Он ужинал в «Двух волах» по-холостяцки скромно, обычно только мясо и салат, и ел, сдержанно и ловко орудуя ножом и вилкой, напоминая аристократа, питающегося с нескрываемым отвращением, без наслаждения пищей, принимая ее только ради того, чтобы пребывать в хорошей форме; казалось, его оскорбляло то, что из-за несовершенства природы ему вообще приходится совершать этот процесс. Пил он исключительно розовое вино, маленькими глоточками, предварительно изучив его букет, который, судя по выражению сморщенной физиономии, был просто скверным. Седовласый, переваливший за шестьдесят, он держался прямо, как двадцатилетний.
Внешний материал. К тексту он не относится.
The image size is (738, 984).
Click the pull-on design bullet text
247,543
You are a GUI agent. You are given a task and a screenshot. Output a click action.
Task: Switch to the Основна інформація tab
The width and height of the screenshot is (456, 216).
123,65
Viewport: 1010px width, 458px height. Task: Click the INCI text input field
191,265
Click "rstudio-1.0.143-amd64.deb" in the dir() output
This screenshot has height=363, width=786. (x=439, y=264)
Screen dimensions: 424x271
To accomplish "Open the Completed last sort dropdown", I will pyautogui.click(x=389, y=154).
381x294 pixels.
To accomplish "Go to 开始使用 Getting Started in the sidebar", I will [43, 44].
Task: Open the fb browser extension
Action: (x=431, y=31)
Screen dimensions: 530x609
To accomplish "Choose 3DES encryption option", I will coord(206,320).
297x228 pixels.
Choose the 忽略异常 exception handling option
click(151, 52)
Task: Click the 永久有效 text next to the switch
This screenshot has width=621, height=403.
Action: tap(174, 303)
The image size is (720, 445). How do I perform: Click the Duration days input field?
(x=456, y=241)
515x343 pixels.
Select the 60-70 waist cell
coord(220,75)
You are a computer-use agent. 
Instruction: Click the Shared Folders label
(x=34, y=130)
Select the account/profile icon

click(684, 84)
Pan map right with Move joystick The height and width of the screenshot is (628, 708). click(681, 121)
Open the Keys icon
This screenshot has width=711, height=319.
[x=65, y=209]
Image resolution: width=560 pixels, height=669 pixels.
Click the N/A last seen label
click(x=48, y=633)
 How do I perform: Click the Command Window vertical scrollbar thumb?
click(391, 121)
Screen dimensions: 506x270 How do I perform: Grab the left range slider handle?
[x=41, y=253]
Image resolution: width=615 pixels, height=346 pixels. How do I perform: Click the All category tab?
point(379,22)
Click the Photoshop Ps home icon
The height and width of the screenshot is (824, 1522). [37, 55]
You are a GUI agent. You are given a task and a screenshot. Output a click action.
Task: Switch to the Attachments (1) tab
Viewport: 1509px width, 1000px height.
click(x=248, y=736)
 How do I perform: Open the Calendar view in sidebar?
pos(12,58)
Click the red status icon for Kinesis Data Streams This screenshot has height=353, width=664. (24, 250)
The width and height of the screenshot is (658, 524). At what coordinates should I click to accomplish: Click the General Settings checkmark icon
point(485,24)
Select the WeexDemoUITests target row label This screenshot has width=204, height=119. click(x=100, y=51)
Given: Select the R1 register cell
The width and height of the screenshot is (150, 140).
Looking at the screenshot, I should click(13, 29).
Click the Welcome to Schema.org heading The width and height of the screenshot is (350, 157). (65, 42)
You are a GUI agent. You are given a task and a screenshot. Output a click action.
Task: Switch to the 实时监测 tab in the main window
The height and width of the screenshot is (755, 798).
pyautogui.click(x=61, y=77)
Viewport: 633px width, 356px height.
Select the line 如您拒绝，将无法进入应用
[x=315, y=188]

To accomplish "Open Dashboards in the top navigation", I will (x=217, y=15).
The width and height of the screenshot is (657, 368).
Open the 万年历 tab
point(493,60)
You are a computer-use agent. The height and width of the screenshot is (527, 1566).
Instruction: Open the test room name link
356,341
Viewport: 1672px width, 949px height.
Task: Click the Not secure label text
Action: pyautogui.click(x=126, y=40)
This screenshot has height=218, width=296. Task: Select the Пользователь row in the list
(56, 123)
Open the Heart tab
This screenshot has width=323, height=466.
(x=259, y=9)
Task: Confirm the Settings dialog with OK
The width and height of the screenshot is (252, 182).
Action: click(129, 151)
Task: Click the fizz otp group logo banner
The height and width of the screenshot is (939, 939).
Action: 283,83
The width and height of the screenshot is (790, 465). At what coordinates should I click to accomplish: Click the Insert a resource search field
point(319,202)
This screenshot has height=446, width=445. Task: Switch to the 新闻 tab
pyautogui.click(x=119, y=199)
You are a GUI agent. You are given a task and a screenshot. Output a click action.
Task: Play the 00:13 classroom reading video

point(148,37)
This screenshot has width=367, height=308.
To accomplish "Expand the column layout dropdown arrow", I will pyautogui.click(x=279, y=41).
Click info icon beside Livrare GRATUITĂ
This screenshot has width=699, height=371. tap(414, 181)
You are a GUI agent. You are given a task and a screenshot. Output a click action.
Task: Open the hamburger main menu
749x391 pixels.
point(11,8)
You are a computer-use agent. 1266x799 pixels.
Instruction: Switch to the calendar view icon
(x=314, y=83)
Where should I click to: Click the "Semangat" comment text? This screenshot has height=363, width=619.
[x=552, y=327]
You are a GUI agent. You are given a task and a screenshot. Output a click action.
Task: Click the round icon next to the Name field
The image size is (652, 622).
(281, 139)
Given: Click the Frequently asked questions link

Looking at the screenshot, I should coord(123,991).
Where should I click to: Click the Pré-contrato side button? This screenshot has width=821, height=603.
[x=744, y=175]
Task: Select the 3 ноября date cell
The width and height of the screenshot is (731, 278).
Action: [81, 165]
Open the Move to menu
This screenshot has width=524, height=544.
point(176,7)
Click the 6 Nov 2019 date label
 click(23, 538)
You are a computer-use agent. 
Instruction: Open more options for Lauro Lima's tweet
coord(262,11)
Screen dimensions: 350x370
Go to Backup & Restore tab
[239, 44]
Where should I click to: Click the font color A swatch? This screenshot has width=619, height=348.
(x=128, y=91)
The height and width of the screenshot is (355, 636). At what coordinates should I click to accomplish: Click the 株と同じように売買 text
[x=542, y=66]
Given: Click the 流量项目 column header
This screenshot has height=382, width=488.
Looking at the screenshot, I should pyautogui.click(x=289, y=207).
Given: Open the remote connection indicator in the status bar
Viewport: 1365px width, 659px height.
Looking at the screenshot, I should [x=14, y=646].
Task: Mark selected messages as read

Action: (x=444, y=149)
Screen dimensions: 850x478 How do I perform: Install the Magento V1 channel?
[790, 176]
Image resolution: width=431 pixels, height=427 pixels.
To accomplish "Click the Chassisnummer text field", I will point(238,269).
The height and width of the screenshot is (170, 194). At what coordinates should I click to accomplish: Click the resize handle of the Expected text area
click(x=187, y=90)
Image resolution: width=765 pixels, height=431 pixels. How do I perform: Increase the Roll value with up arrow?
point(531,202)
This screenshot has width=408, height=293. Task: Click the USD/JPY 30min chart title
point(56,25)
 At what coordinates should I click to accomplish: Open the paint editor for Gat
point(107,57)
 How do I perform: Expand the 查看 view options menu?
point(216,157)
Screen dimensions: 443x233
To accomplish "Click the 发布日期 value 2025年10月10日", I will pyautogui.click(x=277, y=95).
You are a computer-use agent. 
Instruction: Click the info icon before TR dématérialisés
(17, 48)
Хотя его ровесники, а некоторые и куда моложе его годами, давно уже были на пенсии, он, как ни странно, не накопил необходимого рабочего стажа (словно в его жизни существовала огромная черная дыра, о которой ничего не было известно), вот он и служил самым незначительным клерком в «Освобождении», на самой незначительной полосе во всей газете – переводил (но не редактировал!) с пяти языков всякую всячину из мировой прессы и всегда носил под мышкой пачку иностранных газет и журналов, завернутых, чтобы не привлекать излишнего внимания, в «Освобождение». Было нечто странное и совсем не вяжущееся с бедной корчмой в том, как после ужина он разворачивал и читал «Le Mond» или «The Times».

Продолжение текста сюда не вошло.